The contrabass sarrusophone is sometimes confused with the reed contrabass, to which it bears a superficial resemblance.

== Reed ==
Contrabass sarrusophones take rather large reeds; they are larger than contrabassoon reeds. This leads to most people making their own reeds (as is the practice of most oboe and bassoon players). Contrabass sarrusophone reeds are still manufactured by Vandoren. Sarrusophones are traditionally played with a double reed, but single reed mouthpieces have also been used. These mouthpieces are similar in size to soprano or alto saxophone mouthpieces.

== Size ==
Contrabass sarrusophones are comparatively light for contrabass instruments, weighing only about as much as a baritone saxophone, and being approximately four feet tall, about the same height as a bass saxophone.
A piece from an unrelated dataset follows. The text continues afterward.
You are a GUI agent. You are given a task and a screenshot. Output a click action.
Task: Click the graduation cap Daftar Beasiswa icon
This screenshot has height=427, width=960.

This makes them more convenient to hold, play and transport.

== Use ==

=== Classical ===
The sarrusophone is rarely scored in classical music today, but there are a few examples. Pieces written for it include Percy Grainger's Over the Hills and Far Away, Paderewski's "Polonia" Symphony in B minor, which called for three E♭ contrabass sarrusophone players, Maurice Ravel's Rapsodie Espagnole, Sheherazade and L'heure espagnole, and Arrigo Boito's Nerone. Paul Dukas also used it in his orchestral tone poem The Sorcerer's Apprentice. Claude Debussy includes the C instrument in Jeux, as does Frederick Delius in Eventyr, Songs of Sunset, and his Requiem. Jules Massenet writes for it in Esclarmonde. The instrument is given notable solos in Arnold Bax's Symphony No. 1, written in 1921–22. Igor Stravinsky's first fully serial work, Threni (1958), a symphonic/choral setting of passages from the Latin Vulgate of the Book of Lamentations, includes a sarrusophone in its unusual scoring, which also features a solo Flugelhorn. American composer Barney Childs composed a chamber work, The Golden Bubble (1967), for E♭ contrabass sarrusophone and one percussionist. Kaikhosru Shapurji Sorabji frequently utilized the contrabass sarrusophone, calling for it in his 1st, 4th, and 8th piano concertos, Opus clavisymphonicum for piano and orchestra, his two symphonies, and the Messa grande sinfonica.

=== Jazz ===
The song "Mandy Make Up Your Mind" recorded in 1924 with Clarence Williams and Louis Armstrong features an extended solo by Sidney Bechet on E♭ sarrusophone and continues to feature him for approximately the last half of the song. On Frank Kimbrough’s 2018 album Monk's Dreams: The Complete Compositions of Thelonious Sphere Monk Scott Robinson plays contrabass sarrusophone on the tracks “Misterioso” and “Straight No Chaser”.